Dr. Masters co-founded wunderground in 1995. He flew with the NOAA Hurricane Hunters from 1986-1990. Co-blogging with him: Bob Henson, @bhensonweather
By: Dr. Jeff Masters , 3:14 PM GMT on January 10, 2011
A powerful winter storm has brought heavy snow and dangerous amounts of freezing rain to much of the South, in a swath stretching from northeastern Texas to southern North Carolina. The storm began Sunday in Texas, then tracked almost due east, bringing snow amounts of 8 - 11 inches to southern Arkansas, northern Mississippi, northern Alabama, and southern Tennessee. As of 9am CST, the heaviest snow amounts as reported in the NOAA Storm Summary were 11 inches at Lawrenceburg, TN and 10 inches at Baldwyn, MS. The worst freezing rain was reported in central Georgia at Fort Valley, where 3/4" of ice had accumulated. Texarkana, Arkansas, had 1/2" of ice. Freezing rain amounts of 1/4 inch were also reported over much of northern Louisiana, central Alabama, and central Mississippi. A nasty mix of up to four inches of snow, sleet, and freezing rain hit the Atlanta, Georgia area, causing the cancellation of thousands of flights at the world's busiest airport. The storm will bring an additional 2 - 6 inches of snow to eastern Tennessee, central South Carolina, and central North Carolina today, with significant freezing rain possible in northern Georgia and portions of North and South Carolina. Below-freezing temperatures are expected to remain over the region through Wednesday morning, resulting in a long period of dangerous travel conditions.

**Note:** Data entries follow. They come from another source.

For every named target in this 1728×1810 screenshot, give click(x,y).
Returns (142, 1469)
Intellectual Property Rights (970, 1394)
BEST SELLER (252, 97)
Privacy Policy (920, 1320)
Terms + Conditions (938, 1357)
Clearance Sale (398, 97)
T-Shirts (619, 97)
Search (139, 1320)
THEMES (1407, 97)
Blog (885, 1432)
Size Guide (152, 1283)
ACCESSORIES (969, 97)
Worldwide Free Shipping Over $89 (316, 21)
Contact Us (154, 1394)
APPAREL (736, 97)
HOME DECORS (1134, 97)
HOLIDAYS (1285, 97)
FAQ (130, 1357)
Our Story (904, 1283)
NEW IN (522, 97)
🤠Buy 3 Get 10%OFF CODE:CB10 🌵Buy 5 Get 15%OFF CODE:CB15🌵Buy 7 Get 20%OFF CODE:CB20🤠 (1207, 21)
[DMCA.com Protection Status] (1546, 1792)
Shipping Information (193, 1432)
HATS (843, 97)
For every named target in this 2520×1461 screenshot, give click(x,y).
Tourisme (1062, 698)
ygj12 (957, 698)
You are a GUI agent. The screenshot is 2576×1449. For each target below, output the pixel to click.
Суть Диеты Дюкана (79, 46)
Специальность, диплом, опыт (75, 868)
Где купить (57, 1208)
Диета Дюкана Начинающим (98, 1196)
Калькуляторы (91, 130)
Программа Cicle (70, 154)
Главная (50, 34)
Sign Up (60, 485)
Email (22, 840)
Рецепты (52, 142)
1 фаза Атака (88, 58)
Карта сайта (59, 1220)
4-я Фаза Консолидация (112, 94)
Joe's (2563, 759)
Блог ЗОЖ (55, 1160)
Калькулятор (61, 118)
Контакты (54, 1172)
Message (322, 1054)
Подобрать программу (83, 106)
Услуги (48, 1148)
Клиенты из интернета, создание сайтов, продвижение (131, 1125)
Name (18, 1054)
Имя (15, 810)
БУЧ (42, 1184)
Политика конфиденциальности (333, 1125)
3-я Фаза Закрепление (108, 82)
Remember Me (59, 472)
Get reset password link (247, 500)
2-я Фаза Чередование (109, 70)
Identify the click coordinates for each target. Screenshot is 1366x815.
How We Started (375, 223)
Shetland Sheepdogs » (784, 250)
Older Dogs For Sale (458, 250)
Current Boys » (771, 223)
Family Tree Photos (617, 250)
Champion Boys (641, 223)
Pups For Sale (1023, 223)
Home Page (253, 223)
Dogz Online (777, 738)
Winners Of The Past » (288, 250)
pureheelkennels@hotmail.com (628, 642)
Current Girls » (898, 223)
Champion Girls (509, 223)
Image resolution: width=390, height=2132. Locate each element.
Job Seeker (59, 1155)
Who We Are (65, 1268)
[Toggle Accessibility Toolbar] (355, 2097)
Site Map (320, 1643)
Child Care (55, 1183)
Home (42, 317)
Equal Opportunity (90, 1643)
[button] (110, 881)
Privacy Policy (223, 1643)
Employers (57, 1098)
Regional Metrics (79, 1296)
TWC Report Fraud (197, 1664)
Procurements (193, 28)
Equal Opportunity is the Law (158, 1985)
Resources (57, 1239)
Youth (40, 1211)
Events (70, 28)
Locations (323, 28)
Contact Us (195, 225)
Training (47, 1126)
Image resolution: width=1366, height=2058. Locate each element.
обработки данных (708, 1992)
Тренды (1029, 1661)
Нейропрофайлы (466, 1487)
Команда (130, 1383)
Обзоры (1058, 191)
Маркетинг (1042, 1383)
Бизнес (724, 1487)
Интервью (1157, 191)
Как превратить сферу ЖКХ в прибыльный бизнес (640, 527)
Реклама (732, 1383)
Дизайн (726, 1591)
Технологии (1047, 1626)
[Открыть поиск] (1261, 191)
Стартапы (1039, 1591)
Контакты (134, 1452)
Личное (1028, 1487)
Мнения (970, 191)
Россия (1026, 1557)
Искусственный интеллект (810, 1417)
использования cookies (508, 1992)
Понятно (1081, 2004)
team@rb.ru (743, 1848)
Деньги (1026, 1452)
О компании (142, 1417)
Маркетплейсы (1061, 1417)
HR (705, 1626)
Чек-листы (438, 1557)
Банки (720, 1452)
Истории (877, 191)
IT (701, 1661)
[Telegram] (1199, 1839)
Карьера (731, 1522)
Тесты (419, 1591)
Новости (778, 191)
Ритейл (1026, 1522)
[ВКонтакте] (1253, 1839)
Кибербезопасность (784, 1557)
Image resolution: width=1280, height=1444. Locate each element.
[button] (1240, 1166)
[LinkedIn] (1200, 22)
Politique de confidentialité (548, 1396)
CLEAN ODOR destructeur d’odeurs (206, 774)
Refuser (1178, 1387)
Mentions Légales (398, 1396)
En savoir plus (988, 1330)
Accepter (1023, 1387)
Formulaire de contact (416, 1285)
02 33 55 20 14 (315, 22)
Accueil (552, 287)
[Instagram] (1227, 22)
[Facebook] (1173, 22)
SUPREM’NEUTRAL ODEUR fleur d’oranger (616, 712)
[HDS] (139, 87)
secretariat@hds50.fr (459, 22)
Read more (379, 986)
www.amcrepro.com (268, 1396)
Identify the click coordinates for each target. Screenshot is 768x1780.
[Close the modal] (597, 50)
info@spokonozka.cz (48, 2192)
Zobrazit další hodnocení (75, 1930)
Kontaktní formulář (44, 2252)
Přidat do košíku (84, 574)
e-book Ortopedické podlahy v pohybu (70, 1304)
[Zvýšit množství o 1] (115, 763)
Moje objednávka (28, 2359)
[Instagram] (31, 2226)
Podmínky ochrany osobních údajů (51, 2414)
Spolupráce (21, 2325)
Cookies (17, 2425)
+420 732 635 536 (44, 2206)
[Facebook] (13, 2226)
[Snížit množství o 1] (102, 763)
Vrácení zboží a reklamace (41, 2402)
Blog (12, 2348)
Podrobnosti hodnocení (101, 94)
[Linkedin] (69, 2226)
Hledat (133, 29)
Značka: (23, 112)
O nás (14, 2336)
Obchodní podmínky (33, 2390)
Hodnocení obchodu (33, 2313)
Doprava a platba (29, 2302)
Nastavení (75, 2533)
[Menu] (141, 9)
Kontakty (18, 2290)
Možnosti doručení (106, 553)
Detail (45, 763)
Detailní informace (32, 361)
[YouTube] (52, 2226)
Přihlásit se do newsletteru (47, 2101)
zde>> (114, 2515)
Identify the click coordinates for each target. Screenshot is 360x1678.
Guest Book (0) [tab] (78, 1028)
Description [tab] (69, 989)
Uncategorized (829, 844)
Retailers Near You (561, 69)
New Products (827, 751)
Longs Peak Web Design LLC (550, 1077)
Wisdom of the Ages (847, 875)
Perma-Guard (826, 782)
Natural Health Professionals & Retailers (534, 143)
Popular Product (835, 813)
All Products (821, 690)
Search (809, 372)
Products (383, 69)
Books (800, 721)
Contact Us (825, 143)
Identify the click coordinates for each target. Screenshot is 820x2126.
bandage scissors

Major Nor'easter expected for New York City and Boston
Today's snow storm is expected to push off the coast of North Carolina tonight, then "bomb" into a classic Nor'easter off the coast of New England on Tuesday and Wednesday. Up to a foot of snow is possible for New York City, Boston, and coastal Connecticut and Rhode Island beginning on Tuesday night. The Nor'easter will not be as intense as the December 26 blizzard, however. The winds from the new storm are expected to remain less than 35 mph, resulting in only minor coastal flooding and an absence of blizzard conditions (winds in excess of 35 mph and visibility less than 1/4 mile.)
South Bend nearly sets all-time Indiana snowfall record
An epic lake effect snow storm hit South Bend, Indiana Friday and Saturday, burying the city under a remarkable 36.6" of snow. It was the heaviest two-day snow storm in South Bend's history, breaking a record that had stood since 1909 (a 29" snow storm on January 30 - 31.) The 32.6" that fell in a 24-hour period between 4pm EST 1/7 and 4pm EST 1/8 came just 0.4" short of matching Indiana's heaviest 24-hour snow storm on record. Indiana's heaviest 24-hour snow event was the 33.0" that fell at Salem in December 2004, according to wunderground's weather historian, Christopher C. Burt.
Figure 1. Snow from Saturday's record lake effect snow storm in South Bend, Indiana piles up. Photo by slowhiker.
While the current snow event is over, new snows are expected in South Bend beginning Wednesday, when a renewed strong northwesterly flow of air off of Lake Michigan will develop in the wake of the strong winter storm currently pounding the Southern U.S. Another 8+ inches of snow may fall in the South Bend area in the new storm.
Figure 2. True color satellite image of the South Bend, Indiana lake effect snow storm of Saturday, January 8, 2010 at 1:45pm EST. A well-defined band of heavy snow developed over Lake Michigan and anchored itself over South Bend, giving the city its heaviest snow storm on record. Image credit: NASA.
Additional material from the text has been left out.